The opinion of the court was delivered by: Marvin E. Aspen, District Judge
MEMORANDUM ORDER AND OPINION
Plaintiff, Helen Crawley, claims that defendants Marriott Hotels, Inc., a Delaware Corporation, Marriott Vacation Club International Inc., Marriott Ownership Resorts, Inc., Sodexho Administration Corp., Marriott International, Inc., a foreign corporation, d/b/a Marriott's Aruba Ocean Club, d/b/a Aruba Marriott Resort & d/b/a Aruba Marriott Resort & Stellaris Casino, Marriott Vacation Club International of Aruba N.V., Inc., Marvin and Sharla Kelly individually, and as owners and operators of ABC Tours & Attractions, Inc., and ABC Tours & Attractions, Inc. ("defendants") negligently recommended ABC Tours without investigating, and failed to warn Plaintiff of known risks associated with certain tours and tour operators leading to a near drowning incident. (Compl. ¶¶ 4, 5).
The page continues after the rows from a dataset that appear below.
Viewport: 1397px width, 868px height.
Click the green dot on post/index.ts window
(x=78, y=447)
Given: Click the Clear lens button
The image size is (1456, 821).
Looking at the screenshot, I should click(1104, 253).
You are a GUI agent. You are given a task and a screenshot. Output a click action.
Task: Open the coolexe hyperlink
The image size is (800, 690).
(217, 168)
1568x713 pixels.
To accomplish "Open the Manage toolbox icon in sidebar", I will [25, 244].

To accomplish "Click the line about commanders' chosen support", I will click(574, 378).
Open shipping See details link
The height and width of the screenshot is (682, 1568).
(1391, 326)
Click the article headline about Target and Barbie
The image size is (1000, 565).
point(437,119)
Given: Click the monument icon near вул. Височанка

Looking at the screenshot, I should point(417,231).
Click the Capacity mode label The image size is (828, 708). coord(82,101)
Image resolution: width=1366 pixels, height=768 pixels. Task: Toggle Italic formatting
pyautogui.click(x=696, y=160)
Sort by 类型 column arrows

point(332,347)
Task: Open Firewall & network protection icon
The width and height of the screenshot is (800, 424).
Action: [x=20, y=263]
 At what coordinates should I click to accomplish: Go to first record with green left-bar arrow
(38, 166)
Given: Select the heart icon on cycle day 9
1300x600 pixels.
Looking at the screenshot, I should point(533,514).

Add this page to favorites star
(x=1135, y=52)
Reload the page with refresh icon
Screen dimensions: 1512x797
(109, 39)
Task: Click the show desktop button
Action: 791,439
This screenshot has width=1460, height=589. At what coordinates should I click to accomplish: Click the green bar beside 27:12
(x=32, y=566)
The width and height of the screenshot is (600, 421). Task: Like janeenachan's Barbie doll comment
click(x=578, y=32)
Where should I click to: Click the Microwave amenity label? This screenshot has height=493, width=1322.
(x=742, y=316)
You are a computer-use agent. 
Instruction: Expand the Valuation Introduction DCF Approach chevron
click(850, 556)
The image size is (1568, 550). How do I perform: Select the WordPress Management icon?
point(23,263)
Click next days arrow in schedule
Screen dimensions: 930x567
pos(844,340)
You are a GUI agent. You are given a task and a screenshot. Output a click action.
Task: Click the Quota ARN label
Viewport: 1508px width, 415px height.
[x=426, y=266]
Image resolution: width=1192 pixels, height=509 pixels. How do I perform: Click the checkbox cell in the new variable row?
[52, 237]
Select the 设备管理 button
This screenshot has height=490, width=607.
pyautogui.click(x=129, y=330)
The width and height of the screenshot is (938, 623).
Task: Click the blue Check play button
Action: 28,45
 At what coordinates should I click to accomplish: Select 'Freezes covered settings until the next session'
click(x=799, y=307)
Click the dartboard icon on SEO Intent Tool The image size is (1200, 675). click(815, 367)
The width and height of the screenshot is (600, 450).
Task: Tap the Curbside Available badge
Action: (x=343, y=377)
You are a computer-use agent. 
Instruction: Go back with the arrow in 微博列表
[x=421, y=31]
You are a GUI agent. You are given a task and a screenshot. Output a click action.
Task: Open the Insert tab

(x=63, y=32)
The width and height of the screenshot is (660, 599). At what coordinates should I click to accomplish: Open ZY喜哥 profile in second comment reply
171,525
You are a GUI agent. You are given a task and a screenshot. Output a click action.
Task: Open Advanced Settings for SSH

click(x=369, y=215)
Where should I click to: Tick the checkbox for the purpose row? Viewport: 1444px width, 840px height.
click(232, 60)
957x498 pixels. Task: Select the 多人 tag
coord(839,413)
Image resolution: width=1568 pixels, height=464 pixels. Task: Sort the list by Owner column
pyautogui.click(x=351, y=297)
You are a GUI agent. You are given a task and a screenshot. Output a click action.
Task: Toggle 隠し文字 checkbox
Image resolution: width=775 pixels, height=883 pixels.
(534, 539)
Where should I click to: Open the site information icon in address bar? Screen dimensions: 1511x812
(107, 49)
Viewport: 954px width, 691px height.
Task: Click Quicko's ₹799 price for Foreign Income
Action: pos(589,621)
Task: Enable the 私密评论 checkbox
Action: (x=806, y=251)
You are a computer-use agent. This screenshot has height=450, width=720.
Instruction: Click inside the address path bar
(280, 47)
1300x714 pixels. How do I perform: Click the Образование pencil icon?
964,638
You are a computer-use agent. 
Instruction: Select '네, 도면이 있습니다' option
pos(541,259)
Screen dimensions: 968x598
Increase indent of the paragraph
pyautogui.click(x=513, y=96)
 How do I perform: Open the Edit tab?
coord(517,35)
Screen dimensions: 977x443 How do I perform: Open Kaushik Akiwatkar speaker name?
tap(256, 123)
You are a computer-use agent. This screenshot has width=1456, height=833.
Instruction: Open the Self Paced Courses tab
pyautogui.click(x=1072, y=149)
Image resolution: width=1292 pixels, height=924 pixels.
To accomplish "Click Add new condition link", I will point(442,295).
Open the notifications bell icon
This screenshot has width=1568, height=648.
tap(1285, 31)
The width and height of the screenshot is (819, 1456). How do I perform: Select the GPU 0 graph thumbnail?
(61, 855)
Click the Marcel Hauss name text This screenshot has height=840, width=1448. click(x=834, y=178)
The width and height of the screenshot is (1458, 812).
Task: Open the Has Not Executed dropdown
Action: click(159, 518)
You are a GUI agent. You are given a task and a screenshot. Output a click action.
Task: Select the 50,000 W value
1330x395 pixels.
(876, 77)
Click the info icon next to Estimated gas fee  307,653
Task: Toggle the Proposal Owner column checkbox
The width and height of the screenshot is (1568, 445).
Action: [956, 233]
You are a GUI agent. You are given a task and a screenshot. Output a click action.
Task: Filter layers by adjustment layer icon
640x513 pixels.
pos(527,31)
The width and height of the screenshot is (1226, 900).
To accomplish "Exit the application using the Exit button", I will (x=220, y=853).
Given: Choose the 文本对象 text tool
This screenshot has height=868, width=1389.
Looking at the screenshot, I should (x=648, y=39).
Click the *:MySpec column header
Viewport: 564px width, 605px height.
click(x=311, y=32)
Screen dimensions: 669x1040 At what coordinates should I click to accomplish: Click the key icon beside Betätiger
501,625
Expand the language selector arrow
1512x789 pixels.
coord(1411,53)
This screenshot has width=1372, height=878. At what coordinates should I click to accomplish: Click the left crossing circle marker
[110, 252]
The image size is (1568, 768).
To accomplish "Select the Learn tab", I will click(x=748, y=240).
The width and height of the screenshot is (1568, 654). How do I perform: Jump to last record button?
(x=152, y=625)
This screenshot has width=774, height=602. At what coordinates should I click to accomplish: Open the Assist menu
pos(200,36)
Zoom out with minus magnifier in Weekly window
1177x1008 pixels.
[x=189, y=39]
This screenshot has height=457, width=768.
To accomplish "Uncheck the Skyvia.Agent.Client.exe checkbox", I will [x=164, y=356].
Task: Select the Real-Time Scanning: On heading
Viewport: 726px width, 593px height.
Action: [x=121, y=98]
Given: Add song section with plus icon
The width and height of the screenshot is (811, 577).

Presently before us is Marriott Hotels, Inc., Marriott Vacation Club International, Marriott Ownership Resorts, Inc., Marriott International Inc., motion to dismiss pursuant to Federal Rules of Civil Procedure 12(b)(2) or in the alternative, pursuant to the doctrine of forum non conveniens. Defendants Sodexho, Inc. (incorrectly sued as Sodexho Administration Corp.) (hereinafter "Sodexho"), Marvin and Sharla Kelly, individually and as owners and operators of ABC Tours & Attractions, Inc., and ABC Tours & Attractions, Inc. (hereinafter "ABC Tours") join Marriott's motion. For the following reasons we grant the motion and dismiss the claims against all defendants for lack of personal jurisdiction.
Crawley purchased a time share with Marriott Vacation Club International. (Compl. ¶ 2.) For her purchase, she received 200,000 Marriott points and qualified for a "seven night stay including airfare at one of a number of Marriott properties." (Crawley Aff. ¶ 3.) Crawley booked a flight and hotel accommodations when she returned to her home in Chicago through a customer service representative of the Marriott Vacation Club. (Id. ¶ 4.) She stayed at the Aruba Marriott Resort & Stellaris Casino on September 2, 2003. (Crawley Aff. ¶ 4,6.)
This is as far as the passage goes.